Your goal: Pull every line containing the word "agent" from the records.

Data entries
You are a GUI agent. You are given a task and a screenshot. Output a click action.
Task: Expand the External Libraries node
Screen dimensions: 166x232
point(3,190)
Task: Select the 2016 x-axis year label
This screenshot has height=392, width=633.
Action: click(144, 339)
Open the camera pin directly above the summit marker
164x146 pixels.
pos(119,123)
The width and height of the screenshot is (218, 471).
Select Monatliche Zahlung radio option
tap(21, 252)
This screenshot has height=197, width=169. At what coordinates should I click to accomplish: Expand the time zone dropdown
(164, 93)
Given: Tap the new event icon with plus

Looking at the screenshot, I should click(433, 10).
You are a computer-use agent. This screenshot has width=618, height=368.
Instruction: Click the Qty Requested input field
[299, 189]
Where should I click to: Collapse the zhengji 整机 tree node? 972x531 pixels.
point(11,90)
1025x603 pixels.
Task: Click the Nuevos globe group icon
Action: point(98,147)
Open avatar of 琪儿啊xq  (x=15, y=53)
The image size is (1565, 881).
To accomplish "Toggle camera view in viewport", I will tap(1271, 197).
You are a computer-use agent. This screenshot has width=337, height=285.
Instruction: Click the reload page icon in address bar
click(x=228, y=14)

Response for this exercise:
You are a GUI agent. You are given a task and a screenshot. Output a click action.
You are a computer-use agent. This screenshot has width=618, height=368.
You are a computer-use agent. This screenshot has width=337, height=285.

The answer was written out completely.